I have 1000+ html files, all with more than 1000 lines, on a Linux server.
Most of the files have a particular part of html code that needs to be deleted.

The part that I need to deleted looks about this:

<div class="LoginOuterCssClass" id="ctl07">
    ...
</div>

Is there some script or command-line solution for this?

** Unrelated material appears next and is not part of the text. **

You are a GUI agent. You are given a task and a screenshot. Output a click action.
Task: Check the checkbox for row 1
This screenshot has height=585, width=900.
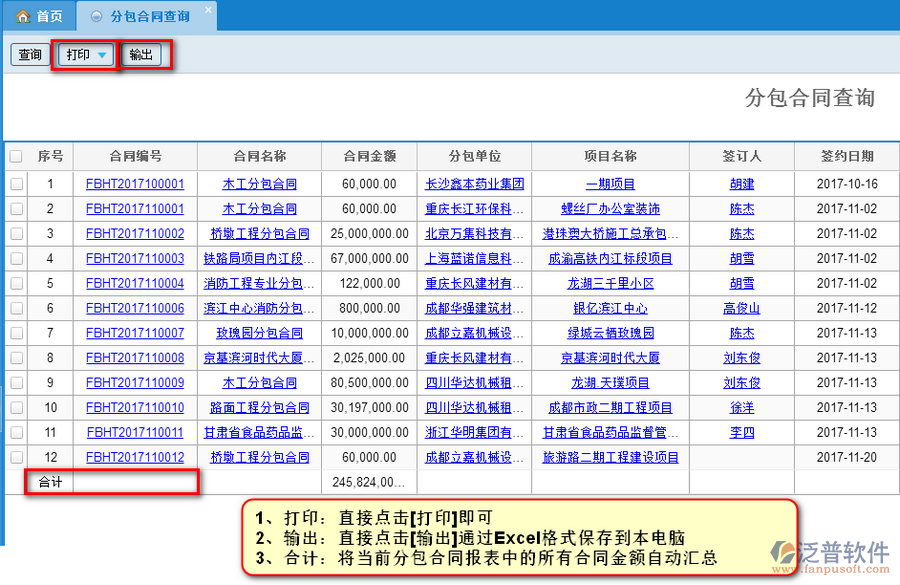pyautogui.click(x=16, y=184)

Commands like the following didn't help:

X,Ys/search/replace/g
1,2s/\([a-z]*\), \([a-z]*\)/\2 \1/ig
s/<[^]*>//g

Help would me much appreciated!

4
  • What command did you try for this. In example is some patterns - no real command Commented Dec 14, 2012 at 15:35
  • see this question for using sed and grep to delete one line of text from several files: stackoverflow.com/q/1182756/1284631 Commented Dec 14, 2012 at 15:36
  • What you're talking about is parsing HTML, and simple command line tools are not up to the task. What if there's a <div> inside of the <div> you want deleted, for example? What if the closing </div> isn't on a line by itself? You need a proper HTML parser. Commented Dec 14, 2012 at 16:49
  • I used the find | xargs sed command, there are 42 lines of HTML and several divs inside de div I want to delete. None of them on the same line. Andy, you talk about a proper HTML parser, what could I use? Commented Dec 17, 2012 at 8:17

1 Answer 1

1

Try the following sed command on one file and see if it does what you want:

sed -n '/<div class="LoginOuterCssClass" id="ctl07">/{:a;N;/<\/div>/!ba;N;s/.*\n//};p' file.html

To run this on multiple files and edit them in-place, you run find and pass the files to sed via xargs as shown below:

find /some/path -name "*.html" -print0 | xargs -0 sed -i -n '/<div class="LoginOuterCssClass" id="ctl07">/{:a;N;/<\/div>/!ba;N;s/.*\n//};p'
Sign up to request clarification or add additional context in comments.

3 Comments

I tried find /some/path -name "*.html" -print0 | xargs -0 sed -in '/<div class="LoginOuterCssClass" id="ctl07">/{:a;N;/<\/div>/!ba;N;s/.*\n//};p', it works almost perfectly! Thank you very much! But te content in the file I tested now has every line double. Like <div class="input"> for example is now <div class="input"> <div class="input">. How does this could happen?
I have fixed the sed command. Should have been -i -n, not -in.
You just made me very happy! :D Thank you very much!